Unlike you, I have yet to give Lucy flowers and she has not asked for anything from me (besides a kiss, and sometimes she takes them without asking). This doesn't mean I'll never give her any. I'll definitely buy her flowers for our date next week, and if she wants more kisses, she can have them too. That's one thing you never asked for. I guess you like relationships for the material aspect, don't you?

I know you and I didn't work out, Annabel, and I'm okay with that. I shouldn't have let myself believe things would last forever. That's just how things go. We find love, and we may lose it. Then we just get back up and keep looking. The process may take a very long time, and it may not.

I can't guarantee that Lucy and I will be together forever, just like I can't guarantee that you're out of my life forever. Anything is possible. All I know is that if things don't work out, I'll just get back up and keep searching. I can't help but believe that there's someone for everyone out there.

I've decided I won't give you these letters.

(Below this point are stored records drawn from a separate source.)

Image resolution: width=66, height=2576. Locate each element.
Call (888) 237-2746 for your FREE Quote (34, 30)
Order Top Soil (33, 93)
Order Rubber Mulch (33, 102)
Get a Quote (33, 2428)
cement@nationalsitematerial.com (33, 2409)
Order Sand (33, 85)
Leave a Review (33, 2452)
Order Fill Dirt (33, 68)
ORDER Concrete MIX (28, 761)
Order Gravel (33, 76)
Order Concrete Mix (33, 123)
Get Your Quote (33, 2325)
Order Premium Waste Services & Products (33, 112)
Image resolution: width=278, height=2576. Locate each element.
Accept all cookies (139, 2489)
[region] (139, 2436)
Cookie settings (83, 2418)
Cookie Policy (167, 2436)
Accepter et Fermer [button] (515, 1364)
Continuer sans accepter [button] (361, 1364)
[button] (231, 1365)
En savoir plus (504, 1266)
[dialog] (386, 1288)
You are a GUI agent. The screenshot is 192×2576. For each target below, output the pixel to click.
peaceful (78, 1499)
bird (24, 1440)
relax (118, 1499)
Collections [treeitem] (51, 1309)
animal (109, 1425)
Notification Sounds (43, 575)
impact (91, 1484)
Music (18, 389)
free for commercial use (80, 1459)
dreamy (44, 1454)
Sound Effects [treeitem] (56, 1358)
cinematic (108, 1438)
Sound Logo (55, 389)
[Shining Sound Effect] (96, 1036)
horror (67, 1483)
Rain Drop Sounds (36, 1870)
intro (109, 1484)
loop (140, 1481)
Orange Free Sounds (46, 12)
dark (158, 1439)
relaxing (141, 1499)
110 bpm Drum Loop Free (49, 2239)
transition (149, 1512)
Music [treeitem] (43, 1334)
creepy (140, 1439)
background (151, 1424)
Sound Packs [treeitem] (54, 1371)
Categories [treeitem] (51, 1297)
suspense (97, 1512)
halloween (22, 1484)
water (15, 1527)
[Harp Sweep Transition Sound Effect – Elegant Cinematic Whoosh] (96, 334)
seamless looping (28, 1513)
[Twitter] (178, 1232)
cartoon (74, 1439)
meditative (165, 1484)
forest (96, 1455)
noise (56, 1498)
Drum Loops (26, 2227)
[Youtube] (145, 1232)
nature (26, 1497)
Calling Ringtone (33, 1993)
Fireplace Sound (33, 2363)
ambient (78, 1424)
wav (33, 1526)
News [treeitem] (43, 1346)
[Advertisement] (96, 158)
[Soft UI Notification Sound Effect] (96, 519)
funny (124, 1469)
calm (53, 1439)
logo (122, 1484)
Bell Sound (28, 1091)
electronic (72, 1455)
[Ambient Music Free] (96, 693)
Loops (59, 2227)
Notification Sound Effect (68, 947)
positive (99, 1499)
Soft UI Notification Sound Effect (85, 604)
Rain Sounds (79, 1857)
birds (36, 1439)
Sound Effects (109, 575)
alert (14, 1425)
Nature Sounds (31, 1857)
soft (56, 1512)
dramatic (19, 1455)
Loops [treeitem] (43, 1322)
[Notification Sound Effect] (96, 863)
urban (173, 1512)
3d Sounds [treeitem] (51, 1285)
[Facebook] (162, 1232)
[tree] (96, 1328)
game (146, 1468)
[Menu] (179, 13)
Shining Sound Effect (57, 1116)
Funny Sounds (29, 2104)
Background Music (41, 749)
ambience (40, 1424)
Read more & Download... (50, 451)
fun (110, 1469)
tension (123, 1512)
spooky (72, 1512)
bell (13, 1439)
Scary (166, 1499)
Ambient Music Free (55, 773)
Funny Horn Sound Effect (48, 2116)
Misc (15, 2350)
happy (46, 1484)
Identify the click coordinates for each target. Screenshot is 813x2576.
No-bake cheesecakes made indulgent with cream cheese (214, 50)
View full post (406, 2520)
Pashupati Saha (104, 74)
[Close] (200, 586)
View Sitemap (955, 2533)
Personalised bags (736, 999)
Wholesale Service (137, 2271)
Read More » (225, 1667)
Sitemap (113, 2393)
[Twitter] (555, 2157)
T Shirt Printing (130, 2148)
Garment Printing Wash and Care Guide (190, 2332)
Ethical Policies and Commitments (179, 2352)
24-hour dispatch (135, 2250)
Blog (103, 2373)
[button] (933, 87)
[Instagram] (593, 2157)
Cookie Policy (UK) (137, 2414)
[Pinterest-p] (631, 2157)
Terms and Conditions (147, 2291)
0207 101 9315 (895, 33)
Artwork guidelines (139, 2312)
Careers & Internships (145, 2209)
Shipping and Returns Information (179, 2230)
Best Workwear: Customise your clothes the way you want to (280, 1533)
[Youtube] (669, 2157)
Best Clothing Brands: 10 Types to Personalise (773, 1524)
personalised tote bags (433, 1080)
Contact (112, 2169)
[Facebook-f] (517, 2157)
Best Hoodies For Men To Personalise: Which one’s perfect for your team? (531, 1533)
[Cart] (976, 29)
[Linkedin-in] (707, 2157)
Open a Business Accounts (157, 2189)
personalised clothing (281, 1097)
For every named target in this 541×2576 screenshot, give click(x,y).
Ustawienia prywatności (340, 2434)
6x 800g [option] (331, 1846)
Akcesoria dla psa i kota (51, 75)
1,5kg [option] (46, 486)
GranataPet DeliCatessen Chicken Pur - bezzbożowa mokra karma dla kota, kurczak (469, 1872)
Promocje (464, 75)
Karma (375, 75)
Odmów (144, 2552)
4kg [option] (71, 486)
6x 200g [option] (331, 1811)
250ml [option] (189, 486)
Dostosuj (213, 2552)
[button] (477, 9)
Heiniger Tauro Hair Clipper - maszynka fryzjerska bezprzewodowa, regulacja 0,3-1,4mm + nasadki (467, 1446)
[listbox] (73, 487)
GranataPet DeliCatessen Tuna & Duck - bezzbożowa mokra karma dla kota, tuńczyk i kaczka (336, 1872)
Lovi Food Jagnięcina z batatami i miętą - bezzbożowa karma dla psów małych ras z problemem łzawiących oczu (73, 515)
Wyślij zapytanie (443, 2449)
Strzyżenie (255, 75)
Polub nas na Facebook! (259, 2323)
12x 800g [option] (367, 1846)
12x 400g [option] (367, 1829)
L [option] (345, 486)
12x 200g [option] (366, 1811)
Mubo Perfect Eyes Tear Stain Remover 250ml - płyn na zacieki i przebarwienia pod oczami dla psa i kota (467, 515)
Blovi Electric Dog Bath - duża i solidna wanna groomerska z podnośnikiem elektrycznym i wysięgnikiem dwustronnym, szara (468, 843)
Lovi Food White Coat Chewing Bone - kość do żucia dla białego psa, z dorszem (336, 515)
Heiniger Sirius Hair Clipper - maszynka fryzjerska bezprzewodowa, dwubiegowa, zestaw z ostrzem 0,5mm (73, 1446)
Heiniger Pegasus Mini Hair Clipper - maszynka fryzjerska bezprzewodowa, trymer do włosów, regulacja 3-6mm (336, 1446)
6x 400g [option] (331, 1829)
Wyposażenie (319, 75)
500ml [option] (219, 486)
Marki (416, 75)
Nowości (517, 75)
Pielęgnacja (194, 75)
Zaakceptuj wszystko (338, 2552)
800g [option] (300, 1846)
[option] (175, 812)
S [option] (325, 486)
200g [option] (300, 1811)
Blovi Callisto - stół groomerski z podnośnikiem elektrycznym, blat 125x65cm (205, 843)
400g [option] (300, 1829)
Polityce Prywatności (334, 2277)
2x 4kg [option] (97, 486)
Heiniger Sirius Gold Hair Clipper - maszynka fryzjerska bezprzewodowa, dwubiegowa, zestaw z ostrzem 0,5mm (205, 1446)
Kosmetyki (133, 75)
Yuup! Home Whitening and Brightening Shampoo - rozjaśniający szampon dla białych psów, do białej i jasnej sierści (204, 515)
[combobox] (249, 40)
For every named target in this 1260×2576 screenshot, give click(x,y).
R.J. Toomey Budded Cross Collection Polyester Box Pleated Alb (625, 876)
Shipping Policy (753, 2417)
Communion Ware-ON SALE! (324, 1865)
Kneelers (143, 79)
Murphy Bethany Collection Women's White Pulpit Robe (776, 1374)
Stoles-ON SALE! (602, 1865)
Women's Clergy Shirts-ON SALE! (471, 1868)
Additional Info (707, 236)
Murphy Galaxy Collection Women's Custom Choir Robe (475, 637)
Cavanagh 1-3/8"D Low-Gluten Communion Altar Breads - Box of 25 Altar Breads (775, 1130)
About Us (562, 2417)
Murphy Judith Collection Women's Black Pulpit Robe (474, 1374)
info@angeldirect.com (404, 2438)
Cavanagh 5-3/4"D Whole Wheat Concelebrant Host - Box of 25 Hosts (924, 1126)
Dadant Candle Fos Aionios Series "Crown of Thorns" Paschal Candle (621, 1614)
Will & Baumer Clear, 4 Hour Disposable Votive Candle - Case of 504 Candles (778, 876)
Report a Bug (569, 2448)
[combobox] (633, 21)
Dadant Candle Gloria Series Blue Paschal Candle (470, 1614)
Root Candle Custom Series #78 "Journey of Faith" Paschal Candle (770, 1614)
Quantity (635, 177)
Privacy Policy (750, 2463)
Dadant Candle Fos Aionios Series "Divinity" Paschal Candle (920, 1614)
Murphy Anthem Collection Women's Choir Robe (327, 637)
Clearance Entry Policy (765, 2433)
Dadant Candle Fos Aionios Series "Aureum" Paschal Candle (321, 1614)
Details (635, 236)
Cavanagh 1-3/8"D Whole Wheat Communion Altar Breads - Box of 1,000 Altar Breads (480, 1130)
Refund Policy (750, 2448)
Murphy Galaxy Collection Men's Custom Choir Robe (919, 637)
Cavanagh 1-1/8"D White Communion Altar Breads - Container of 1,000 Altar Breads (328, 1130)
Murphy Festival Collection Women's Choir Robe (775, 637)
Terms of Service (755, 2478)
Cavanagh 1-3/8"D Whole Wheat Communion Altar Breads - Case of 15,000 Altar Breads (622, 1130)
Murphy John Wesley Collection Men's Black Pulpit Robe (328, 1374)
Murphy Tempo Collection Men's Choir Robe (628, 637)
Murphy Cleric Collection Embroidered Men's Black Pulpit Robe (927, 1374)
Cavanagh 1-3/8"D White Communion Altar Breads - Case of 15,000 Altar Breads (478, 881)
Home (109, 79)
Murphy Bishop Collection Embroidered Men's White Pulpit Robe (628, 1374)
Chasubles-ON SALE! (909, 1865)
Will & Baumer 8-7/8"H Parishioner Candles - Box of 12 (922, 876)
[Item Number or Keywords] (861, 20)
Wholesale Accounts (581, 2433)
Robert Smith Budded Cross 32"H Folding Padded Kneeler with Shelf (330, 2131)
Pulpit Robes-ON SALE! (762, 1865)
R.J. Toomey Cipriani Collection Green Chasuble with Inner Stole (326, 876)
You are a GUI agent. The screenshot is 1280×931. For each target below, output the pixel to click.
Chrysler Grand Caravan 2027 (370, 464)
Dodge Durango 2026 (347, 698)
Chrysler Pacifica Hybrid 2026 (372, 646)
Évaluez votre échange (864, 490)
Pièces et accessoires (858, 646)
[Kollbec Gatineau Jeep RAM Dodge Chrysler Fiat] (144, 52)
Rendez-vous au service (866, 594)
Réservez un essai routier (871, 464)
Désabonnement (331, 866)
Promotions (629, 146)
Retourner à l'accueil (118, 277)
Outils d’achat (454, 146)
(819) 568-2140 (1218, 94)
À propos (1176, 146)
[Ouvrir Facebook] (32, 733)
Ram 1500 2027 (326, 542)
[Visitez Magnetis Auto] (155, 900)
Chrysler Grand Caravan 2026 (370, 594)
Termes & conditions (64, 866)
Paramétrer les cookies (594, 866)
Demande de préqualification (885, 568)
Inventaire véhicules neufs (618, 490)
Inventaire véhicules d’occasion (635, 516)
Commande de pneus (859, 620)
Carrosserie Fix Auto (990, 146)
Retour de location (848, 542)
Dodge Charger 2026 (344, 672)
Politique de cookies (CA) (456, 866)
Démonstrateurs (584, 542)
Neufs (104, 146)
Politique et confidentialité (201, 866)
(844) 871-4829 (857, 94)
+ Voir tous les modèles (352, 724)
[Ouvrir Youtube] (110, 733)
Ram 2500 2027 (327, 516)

You never did like reading, and what's the point now? I'm happy with Lucy, and I don't need to bother sharing my innermost thoughts and feelings with you. You didn't want them to begin with.

That's why tonight I'm building a fire. I'll go through each letter, reading every word until I throw it into the flames. I'll watch them burn, and then I'll move on.

I really do hope everything works out for all of us. But for now, my priorities are with Lucy and I wouldn't mind if it stayed that way.

I wish you the best of luck, Annabel, in finding someone who matters. If you falter along the way, don't be afraid to keep searching.